83% of the 24 5G Smartphones Introduced So Far Are OLED, Why 5G Is a Catalyst for OLEDs

Published December 18, 2019

The table below reveals the 24 5G smartphones we have seen so far. As indicated, 20 of them or 83% are using an OLED. Why is the OLED adoption attach rate so high? There are a few reasons.

5G Smartphone Display Technology, Size and Pricing

First, because 5G smartphones are high-end phones, buyers are willing to spend more and expect the best display technology.

Second, in China, the government is subsidizing the adoption of 5G by providing a subsidy of ~$100 to carriers and smartphone brands which makes it easier to afford the cost of a rigid or flexible OLED display.

Third, 5G smartphones will consume more power and will need to adopt an OLED if they intend to deliver close to the same battery life within the same thickness as 4G smartphones. Increased power will come from a separate 5G modem chip, the Qualcomm X50, when used with their high-end 5G processor, the Snapdragon 865. In addition, according to our friends at Counterpoint, 5G phones will require additional chips in the front-end module due to additional 5G frequencies, additional RF tuners, additional power management ICs for sub-6 GHz, extra passive ICs, additional fast charging ICs, etc. In total, for mmWave, they estimate the additional chip cost as $85 which will consume most of the $100 subsidy. However, with all the additional chips, these phones really would benefit from an OLED if they intend to maintain their thickness and power. A thin, flexible OLED would offset most of the thickness, weight and power penalties from moving to 5G. In addition, dark mode and LTPO will further widen the power savings by adopting OLEDs. We certainly see 5G as a catalyst for OLEDs.

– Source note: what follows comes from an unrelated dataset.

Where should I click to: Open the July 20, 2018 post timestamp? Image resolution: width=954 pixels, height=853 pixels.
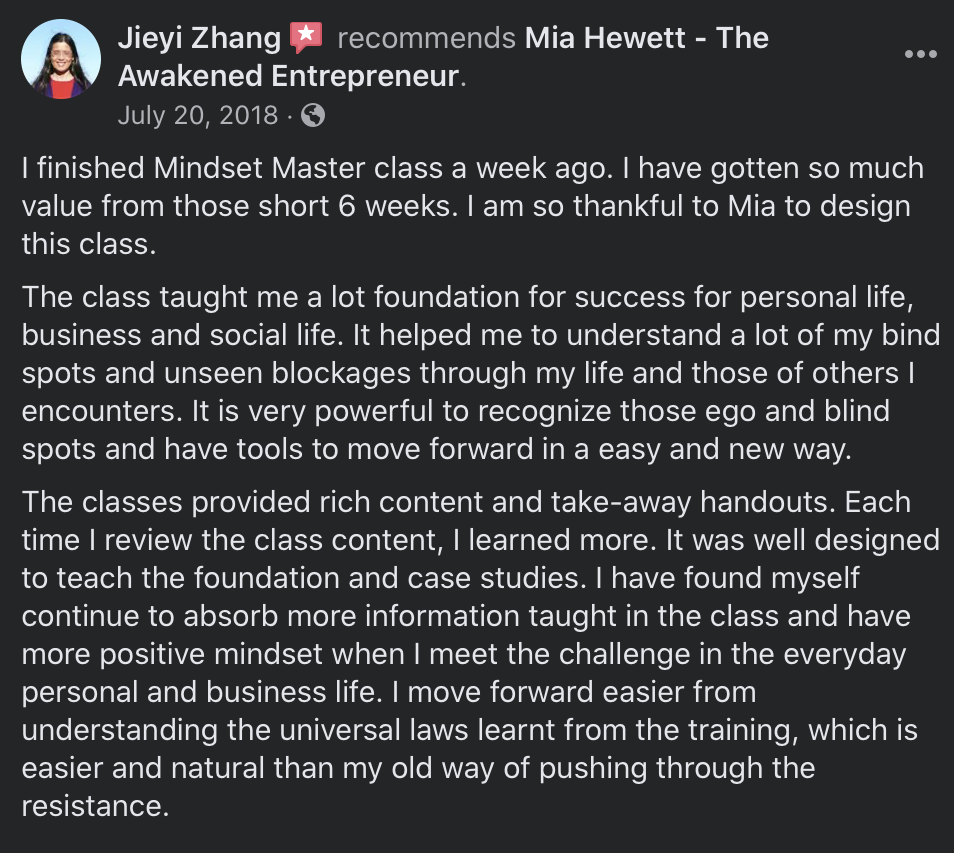(x=197, y=115)
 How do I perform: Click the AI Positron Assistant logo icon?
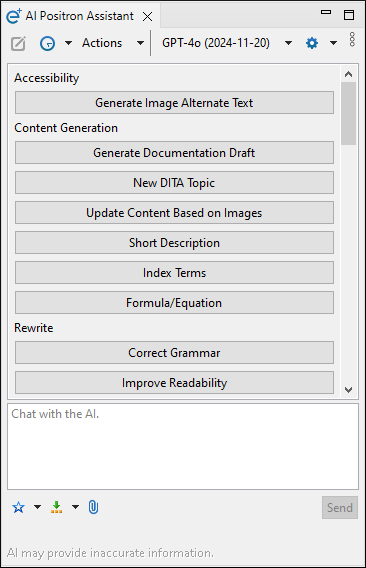[14, 16]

While nearly all of the initial 5G smartphones were OLED, we are now seeing a flurry of lower-priced LCD 5G smartphones priced as low as $285 for the 6GB/64GB Redmi K30 5G. For consumers less concerned about the thickness, weight and power penalties and just want the lowest price, these low-end LCD 5G smartphones will be attractive.

Also negating some of the optimism around high-end 5G smartphones is the use of a 5G discrete modem chip which has caused existing 5G smartphones to overheat and drop to 4G. As ARS Technica pointed out in a 2012 Qualcomm press release, “Typically, the more chips that are involved in building a device, the more challenging it is to conserve battery life while maintaining performance. Consolidation means good things for your battery."

So, batteries will be challenged with this implementation of 5G, but will benefit from a thinner, flexible OLED which will not only consume less power, but also enable the use of a larger battery in the phone.